The Genesis star says he can no longer even hold his drum sticks because sitting at a kit is too painful.
Phil, 58, said: "I've got a condition that means I can't play any more. After playing drums for 50 years, I've had to stop.
"Obviously I'm very sad about it. My vertebrae has been crushing my spinal cord because of the position I drum in."
"It comes from years of playing. I can't even hold the sticks properly without it being painful."
"I even used to tape the sticks to my hands to get through. But don't worry, I can still sing."
The news will be heartbreaking for Phil's millions of fans worldwide.
A friend said: "He is devastated as drumming is everything to him. It's how he made his name and it set him on the road to superstardom.
"But drumming has been getting more and more painful and he decided enough was enough and called it a day. He has to put his health first."
Phil, who has sold more than 150 millions albums, was speaking at a garden party on Tuesday in aid of the Prince's Trust.
He is a celebrity ambassador for the charity and Prince Charles and Camilla invited Phil to the reception at their Highgrove home near Tetbury, Glos.
Phil first found stardom as the drummer in 70s prog rock favourites Genesis after answering an advert in the music paper Melody Maker He initially only did backing vocals but took over the microphone when lead singer Peter Gabriel left in 1975.

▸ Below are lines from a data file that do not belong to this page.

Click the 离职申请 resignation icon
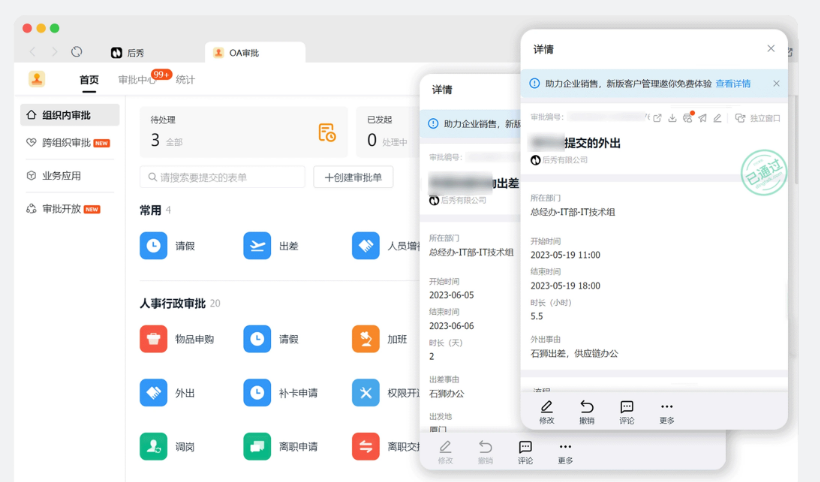[257, 446]
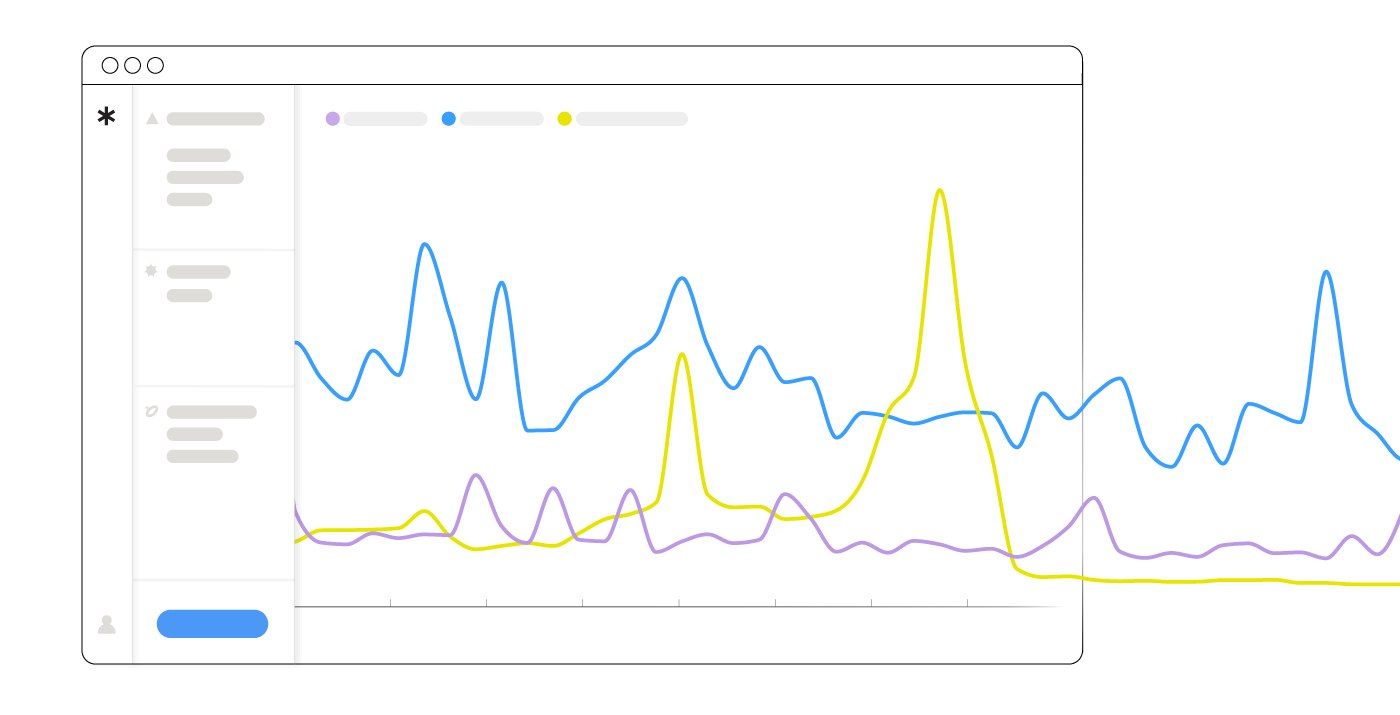Click the leaf icon in the sidebar
1400x715 pixels.
[x=152, y=411]

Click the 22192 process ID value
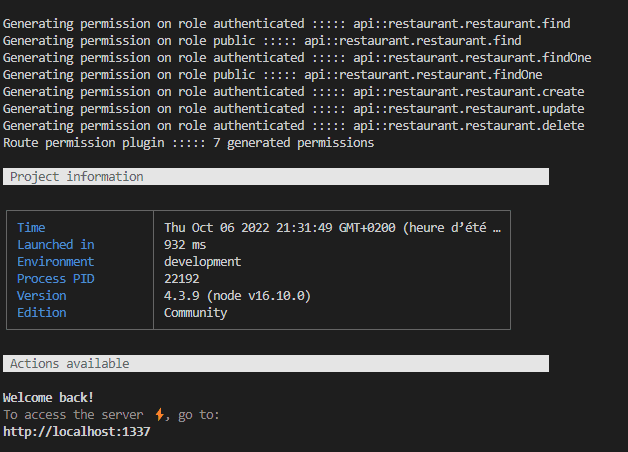point(182,279)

A Trick Of The Tail, the group's first album featuring Collins on lead vocals, entered the charts at No.3.
He subsequently launched a solo career as well and his first album Face Value went to No.1.
It was followed by a string of hit singles such as In The Air Tonight and You Can't Hurry Love.
Phil, who was a child actor, also starred in the 1988 movie Buster.
In 1996 he announced was leaving Genesis after 26 years.
He recently won a new generation of fans with a Cadbury's advert featuring a gorilla drumming along to In The Air Tonight.
It became an instant YouTube classic generating millions of hits and a chart re-release reached No.14.